• ABOUT THIS TASK: Wherever an image appears in the data, omit it and copy all the remaining text word for word.

• Stored data entries:
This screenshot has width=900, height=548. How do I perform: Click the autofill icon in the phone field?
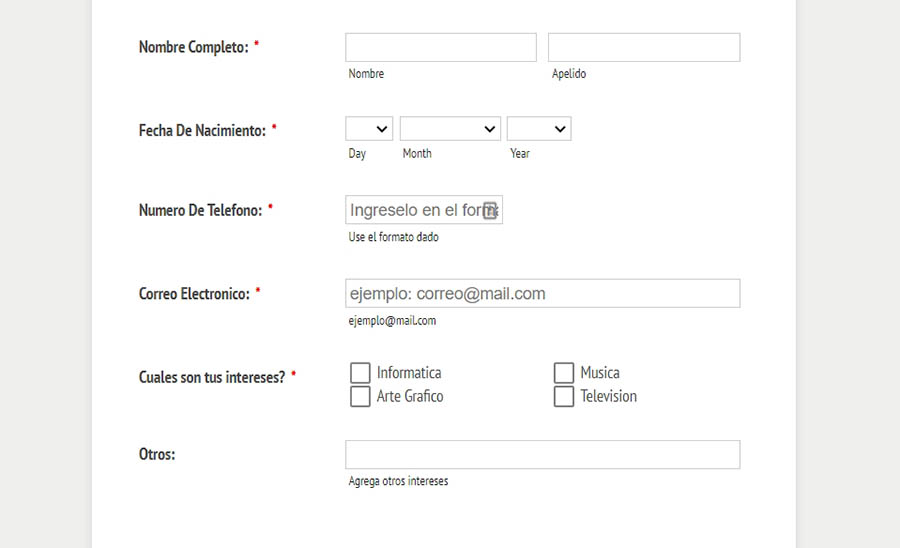click(x=490, y=210)
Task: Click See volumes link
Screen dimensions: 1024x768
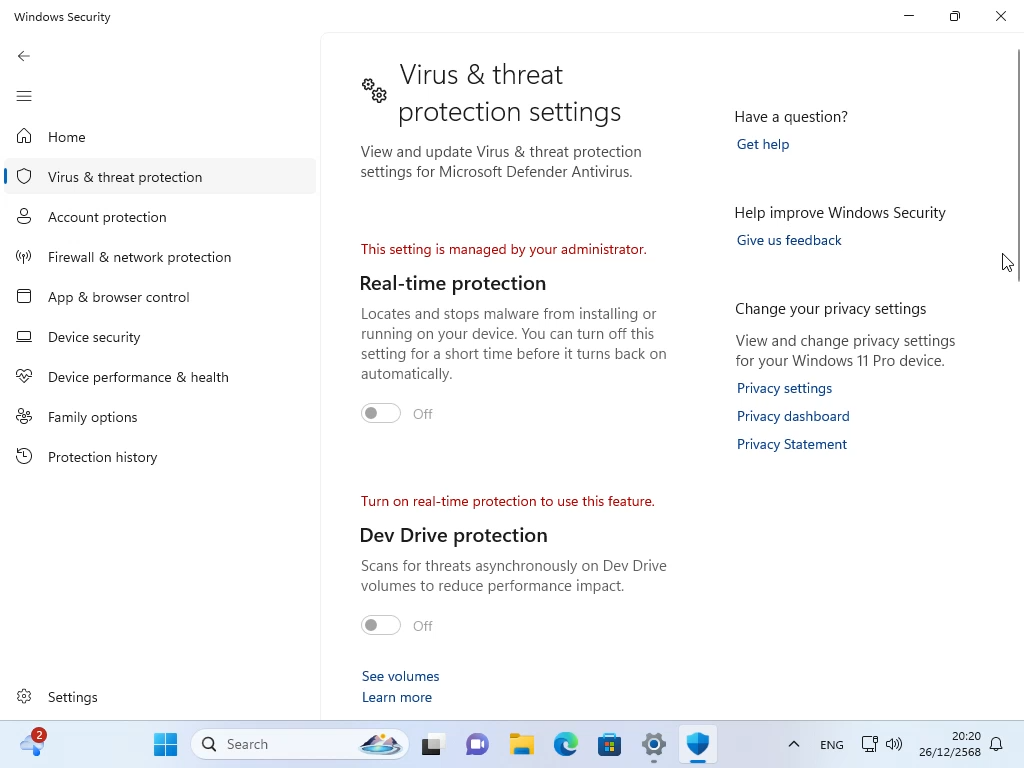Action: click(400, 676)
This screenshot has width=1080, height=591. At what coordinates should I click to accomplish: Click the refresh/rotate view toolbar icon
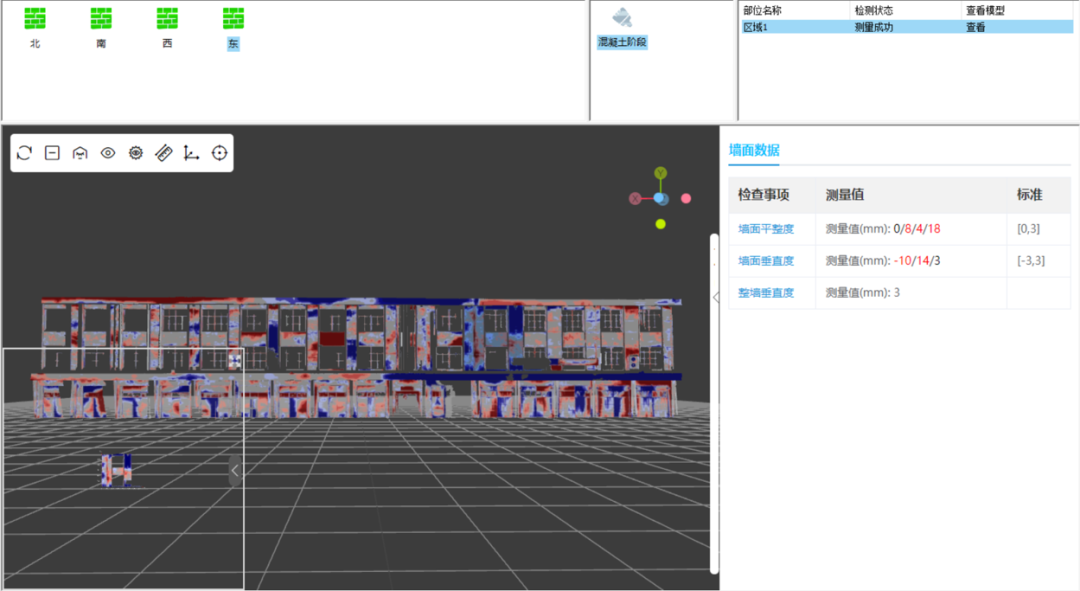point(25,153)
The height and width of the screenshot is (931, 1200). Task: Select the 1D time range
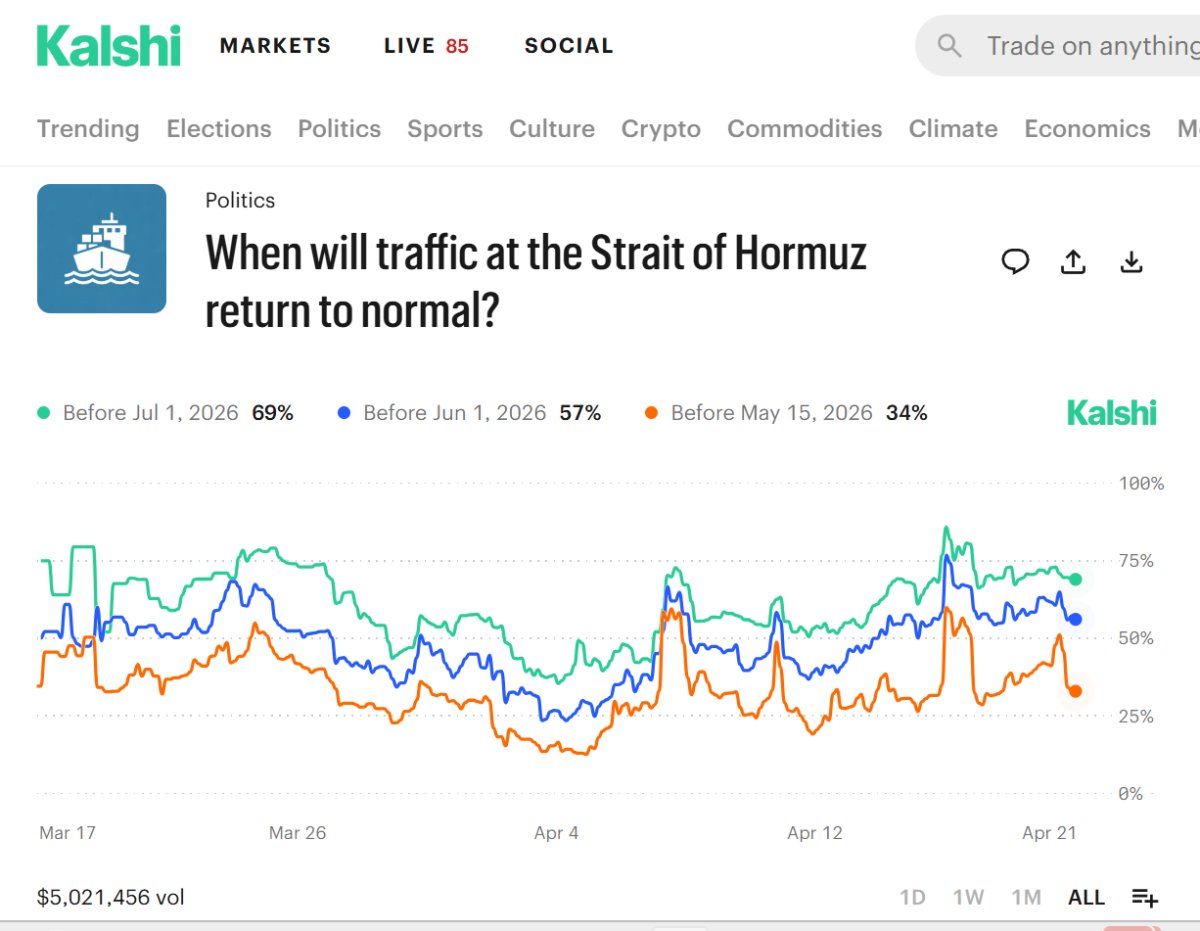pyautogui.click(x=912, y=897)
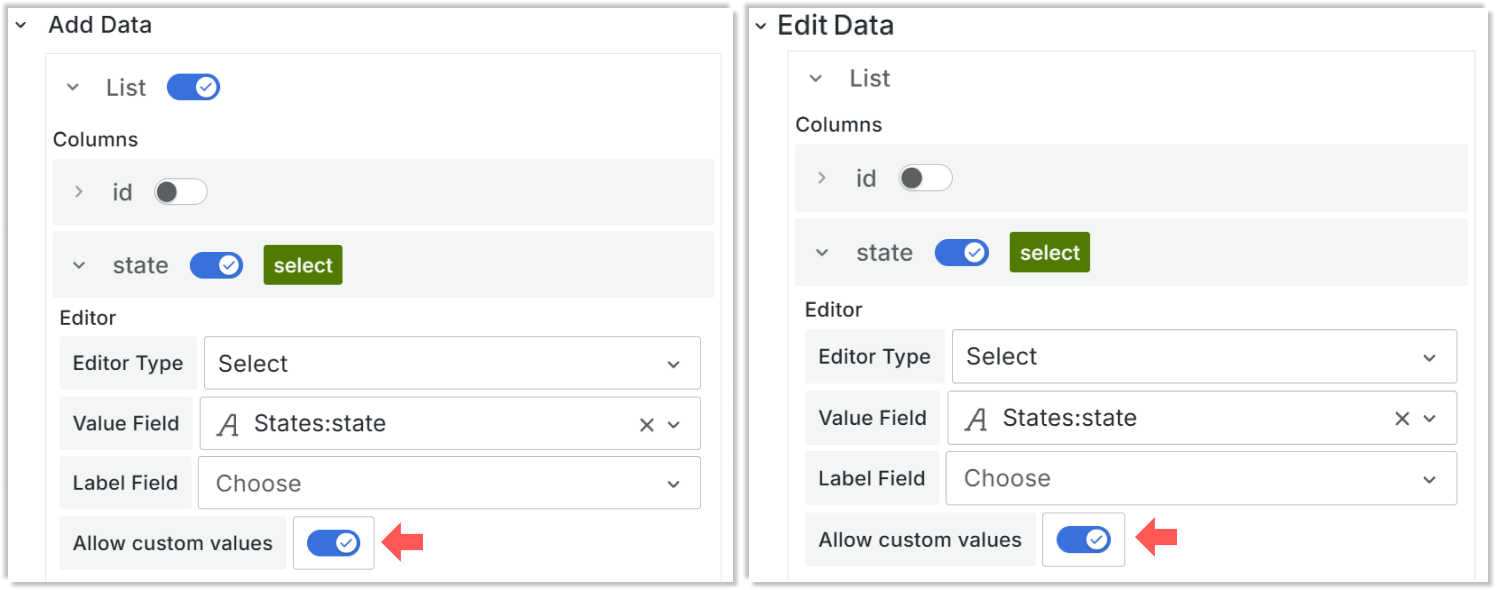Click the 'A' field icon in Edit Data Value Field

[x=975, y=418]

• ANSWER TO THE EXERCISE:
This screenshot has width=900, height=548. How do I perform: Click the autofill icon in the phone field?
click(x=490, y=210)
Task: Click See volumes link
Screen dimensions: 1024x768
Action: click(400, 676)
This screenshot has width=1080, height=591. At what coordinates should I click to accomplish: Click the refresh/rotate view toolbar icon
point(25,153)
The height and width of the screenshot is (931, 1200). Task: Select the 1D time range
pyautogui.click(x=912, y=897)
Click the 'A' field icon in Edit Data Value Field

[x=975, y=418]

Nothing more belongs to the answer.